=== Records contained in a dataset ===

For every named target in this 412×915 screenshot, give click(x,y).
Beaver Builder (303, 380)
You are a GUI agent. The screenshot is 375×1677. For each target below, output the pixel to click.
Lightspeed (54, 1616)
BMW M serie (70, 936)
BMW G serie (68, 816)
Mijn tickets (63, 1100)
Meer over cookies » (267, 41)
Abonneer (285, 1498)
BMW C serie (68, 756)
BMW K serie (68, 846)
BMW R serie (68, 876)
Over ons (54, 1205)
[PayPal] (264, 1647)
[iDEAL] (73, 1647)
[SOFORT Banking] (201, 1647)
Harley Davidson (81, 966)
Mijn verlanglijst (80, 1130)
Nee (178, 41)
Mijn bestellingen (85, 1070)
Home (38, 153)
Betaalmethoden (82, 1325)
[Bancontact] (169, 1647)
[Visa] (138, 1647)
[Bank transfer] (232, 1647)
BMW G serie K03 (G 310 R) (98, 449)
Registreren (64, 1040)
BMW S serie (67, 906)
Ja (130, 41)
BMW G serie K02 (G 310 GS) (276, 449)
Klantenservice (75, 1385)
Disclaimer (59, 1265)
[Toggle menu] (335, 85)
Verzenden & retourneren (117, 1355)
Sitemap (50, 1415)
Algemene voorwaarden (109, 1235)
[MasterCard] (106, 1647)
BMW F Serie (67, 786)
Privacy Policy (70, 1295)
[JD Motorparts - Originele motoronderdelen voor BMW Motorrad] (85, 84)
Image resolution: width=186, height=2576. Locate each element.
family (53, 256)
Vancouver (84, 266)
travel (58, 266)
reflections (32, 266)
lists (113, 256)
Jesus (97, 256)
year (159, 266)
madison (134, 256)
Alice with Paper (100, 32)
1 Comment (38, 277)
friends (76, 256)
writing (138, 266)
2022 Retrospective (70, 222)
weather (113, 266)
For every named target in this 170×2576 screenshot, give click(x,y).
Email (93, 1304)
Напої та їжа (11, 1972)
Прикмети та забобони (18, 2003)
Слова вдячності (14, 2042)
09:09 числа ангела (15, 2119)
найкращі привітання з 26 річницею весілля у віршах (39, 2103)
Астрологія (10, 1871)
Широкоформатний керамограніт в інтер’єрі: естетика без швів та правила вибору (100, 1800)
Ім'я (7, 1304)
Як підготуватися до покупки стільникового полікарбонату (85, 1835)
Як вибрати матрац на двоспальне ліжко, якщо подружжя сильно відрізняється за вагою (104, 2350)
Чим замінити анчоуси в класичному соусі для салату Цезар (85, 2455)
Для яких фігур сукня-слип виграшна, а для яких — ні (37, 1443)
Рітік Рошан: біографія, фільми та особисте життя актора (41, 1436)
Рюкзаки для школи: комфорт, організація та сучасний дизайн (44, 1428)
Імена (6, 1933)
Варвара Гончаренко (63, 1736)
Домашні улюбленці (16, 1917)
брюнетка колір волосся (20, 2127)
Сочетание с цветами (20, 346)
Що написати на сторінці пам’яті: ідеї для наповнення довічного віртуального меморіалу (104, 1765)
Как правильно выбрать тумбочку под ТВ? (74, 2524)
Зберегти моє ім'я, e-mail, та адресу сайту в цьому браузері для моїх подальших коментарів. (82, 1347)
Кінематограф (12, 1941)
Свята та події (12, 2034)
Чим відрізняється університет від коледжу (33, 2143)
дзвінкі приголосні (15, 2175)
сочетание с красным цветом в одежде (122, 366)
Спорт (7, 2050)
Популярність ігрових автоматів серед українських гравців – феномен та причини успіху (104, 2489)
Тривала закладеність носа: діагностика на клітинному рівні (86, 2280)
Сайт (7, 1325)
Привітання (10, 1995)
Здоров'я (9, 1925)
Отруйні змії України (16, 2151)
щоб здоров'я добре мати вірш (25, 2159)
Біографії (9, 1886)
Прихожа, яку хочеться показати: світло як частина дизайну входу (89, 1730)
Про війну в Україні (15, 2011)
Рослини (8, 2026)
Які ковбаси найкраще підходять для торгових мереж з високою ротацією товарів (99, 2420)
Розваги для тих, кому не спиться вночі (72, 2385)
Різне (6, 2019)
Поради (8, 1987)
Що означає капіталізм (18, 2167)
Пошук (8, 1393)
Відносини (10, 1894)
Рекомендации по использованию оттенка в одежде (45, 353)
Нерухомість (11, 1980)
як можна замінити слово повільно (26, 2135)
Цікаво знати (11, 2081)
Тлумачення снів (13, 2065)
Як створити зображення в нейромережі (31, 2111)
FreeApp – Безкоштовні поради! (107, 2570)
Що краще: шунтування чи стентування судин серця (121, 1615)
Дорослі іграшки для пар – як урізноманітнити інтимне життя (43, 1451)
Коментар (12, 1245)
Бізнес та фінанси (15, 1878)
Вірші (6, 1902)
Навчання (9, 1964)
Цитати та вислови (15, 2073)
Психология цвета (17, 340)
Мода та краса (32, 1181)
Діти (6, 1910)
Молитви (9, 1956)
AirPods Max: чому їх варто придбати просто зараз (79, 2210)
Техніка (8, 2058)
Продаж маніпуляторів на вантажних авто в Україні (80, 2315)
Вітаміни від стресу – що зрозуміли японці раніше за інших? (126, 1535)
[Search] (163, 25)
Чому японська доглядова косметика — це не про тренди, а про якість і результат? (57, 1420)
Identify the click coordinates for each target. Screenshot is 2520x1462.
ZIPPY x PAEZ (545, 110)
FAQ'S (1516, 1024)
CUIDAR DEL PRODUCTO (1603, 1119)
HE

=== PROBLEM STATEMENT ===
Scan the entries above, and wherever a line holds the string "Mijn", copy it.

=== FINISHED TASK ===
Mijn tickets (63, 1100)
Mijn verlanglijst (80, 1130)
Mijn bestellingen (85, 1070)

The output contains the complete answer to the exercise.